> **TASK REQUIREMENTS**
Write out the entries again. Match each one exactly.

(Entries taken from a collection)
──────────────────────────────
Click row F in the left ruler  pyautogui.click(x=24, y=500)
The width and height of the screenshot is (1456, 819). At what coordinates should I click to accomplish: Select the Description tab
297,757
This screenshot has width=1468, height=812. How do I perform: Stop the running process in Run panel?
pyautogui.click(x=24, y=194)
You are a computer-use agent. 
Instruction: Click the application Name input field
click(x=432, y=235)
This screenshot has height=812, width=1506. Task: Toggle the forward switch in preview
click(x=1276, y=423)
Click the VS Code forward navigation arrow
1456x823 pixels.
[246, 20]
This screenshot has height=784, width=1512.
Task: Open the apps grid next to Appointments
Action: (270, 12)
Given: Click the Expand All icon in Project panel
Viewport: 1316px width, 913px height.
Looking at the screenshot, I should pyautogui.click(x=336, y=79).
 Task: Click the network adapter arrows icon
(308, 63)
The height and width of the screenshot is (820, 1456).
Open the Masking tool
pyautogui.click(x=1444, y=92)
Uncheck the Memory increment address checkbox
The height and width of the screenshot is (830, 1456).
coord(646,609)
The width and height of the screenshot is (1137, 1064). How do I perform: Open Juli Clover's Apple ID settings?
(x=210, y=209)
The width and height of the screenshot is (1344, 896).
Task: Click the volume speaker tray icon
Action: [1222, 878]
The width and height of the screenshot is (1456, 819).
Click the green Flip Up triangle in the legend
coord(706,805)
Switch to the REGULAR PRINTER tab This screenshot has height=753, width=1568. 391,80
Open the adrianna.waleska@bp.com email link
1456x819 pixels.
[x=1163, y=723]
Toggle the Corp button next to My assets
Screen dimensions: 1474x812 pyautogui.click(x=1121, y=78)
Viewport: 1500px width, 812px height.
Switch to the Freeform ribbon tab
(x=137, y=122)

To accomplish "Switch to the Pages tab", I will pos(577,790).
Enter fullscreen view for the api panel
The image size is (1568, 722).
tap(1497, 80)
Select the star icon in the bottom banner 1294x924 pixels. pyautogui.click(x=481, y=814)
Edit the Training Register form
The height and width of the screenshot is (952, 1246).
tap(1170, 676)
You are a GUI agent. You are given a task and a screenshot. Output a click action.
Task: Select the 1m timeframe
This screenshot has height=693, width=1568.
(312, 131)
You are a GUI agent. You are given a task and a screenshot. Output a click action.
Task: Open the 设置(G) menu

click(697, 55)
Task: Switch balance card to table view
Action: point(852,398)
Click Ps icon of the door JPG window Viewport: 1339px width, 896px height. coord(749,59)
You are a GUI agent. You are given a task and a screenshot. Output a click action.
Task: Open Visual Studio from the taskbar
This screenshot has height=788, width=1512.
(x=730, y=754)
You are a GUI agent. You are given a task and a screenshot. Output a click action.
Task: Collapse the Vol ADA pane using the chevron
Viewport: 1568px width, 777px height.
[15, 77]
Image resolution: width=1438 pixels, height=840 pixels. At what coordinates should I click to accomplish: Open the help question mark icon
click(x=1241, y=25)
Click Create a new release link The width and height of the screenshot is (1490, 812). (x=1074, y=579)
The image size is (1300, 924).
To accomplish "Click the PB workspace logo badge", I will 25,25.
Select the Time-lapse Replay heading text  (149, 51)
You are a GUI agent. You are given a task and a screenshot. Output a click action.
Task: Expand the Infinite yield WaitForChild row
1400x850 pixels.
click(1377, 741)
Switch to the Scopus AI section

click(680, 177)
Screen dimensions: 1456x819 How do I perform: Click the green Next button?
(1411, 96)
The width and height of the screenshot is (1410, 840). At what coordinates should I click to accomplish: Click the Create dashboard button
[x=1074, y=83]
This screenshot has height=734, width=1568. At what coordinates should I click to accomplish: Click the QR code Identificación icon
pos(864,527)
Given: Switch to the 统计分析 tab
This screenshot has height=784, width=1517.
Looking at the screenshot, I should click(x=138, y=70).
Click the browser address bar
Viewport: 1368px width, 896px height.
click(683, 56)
──────────────────────────────
> **TASK RESULT**
Click row F in the left ruler  pyautogui.click(x=24, y=500)
The width and height of the screenshot is (1456, 819). At what coordinates should I click to accomplish: Select the Description tab
297,757
This screenshot has width=1468, height=812. How do I perform: Stop the running process in Run panel?
pyautogui.click(x=24, y=194)
You are a computer-use agent. 
Instruction: Click the application Name input field
click(x=432, y=235)
This screenshot has height=812, width=1506. Task: Toggle the forward switch in preview
click(x=1276, y=423)
Click the VS Code forward navigation arrow
1456x823 pixels.
[246, 20]
This screenshot has height=784, width=1512.
Task: Open the apps grid next to Appointments
Action: (270, 12)
Given: Click the Expand All icon in Project panel
Viewport: 1316px width, 913px height.
Looking at the screenshot, I should pyautogui.click(x=336, y=79).
 Task: Click the network adapter arrows icon
(308, 63)
The height and width of the screenshot is (820, 1456).
Open the Masking tool
pyautogui.click(x=1444, y=92)
Uncheck the Memory increment address checkbox
The height and width of the screenshot is (830, 1456).
coord(646,609)
The width and height of the screenshot is (1137, 1064). How do I perform: Open Juli Clover's Apple ID settings?
(x=210, y=209)
The width and height of the screenshot is (1344, 896).
Task: Click the volume speaker tray icon
Action: [1222, 878]
The width and height of the screenshot is (1456, 819).
Click the green Flip Up triangle in the legend
coord(706,805)
Switch to the REGULAR PRINTER tab This screenshot has height=753, width=1568. 391,80
Open the adrianna.waleska@bp.com email link
1456x819 pixels.
[x=1163, y=723]
Toggle the Corp button next to My assets
Screen dimensions: 1474x812 pyautogui.click(x=1121, y=78)
Viewport: 1500px width, 812px height.
Switch to the Freeform ribbon tab
(x=137, y=122)

To accomplish "Switch to the Pages tab", I will pos(577,790).
Enter fullscreen view for the api panel
The image size is (1568, 722).
tap(1497, 80)
Select the star icon in the bottom banner 1294x924 pixels. pyautogui.click(x=481, y=814)
Edit the Training Register form
The height and width of the screenshot is (952, 1246).
tap(1170, 676)
You are a GUI agent. You are given a task and a screenshot. Output a click action.
Task: Select the 1m timeframe
This screenshot has height=693, width=1568.
(312, 131)
You are a GUI agent. You are given a task and a screenshot. Output a click action.
Task: Open the 设置(G) menu

click(697, 55)
Task: Switch balance card to table view
Action: point(852,398)
Click Ps icon of the door JPG window Viewport: 1339px width, 896px height. coord(749,59)
You are a GUI agent. You are given a task and a screenshot. Output a click action.
Task: Open Visual Studio from the taskbar
This screenshot has height=788, width=1512.
(x=730, y=754)
You are a GUI agent. You are given a task and a screenshot. Output a click action.
Task: Collapse the Vol ADA pane using the chevron
Viewport: 1568px width, 777px height.
[15, 77]
Image resolution: width=1438 pixels, height=840 pixels. At what coordinates should I click to accomplish: Open the help question mark icon
click(x=1241, y=25)
Click Create a new release link The width and height of the screenshot is (1490, 812). (x=1074, y=579)
The image size is (1300, 924).
To accomplish "Click the PB workspace logo badge", I will 25,25.
Select the Time-lapse Replay heading text  (149, 51)
You are a GUI agent. You are given a task and a screenshot. Output a click action.
Task: Expand the Infinite yield WaitForChild row
1400x850 pixels.
click(1377, 741)
Switch to the Scopus AI section

click(680, 177)
Screen dimensions: 1456x819 How do I perform: Click the green Next button?
(1411, 96)
The width and height of the screenshot is (1410, 840). At what coordinates should I click to accomplish: Click the Create dashboard button
[x=1074, y=83]
This screenshot has height=734, width=1568. At what coordinates should I click to accomplish: Click the QR code Identificación icon
pos(864,527)
Given: Switch to the 统计分析 tab
This screenshot has height=784, width=1517.
Looking at the screenshot, I should click(x=138, y=70).
Click the browser address bar
Viewport: 1368px width, 896px height.
click(683, 56)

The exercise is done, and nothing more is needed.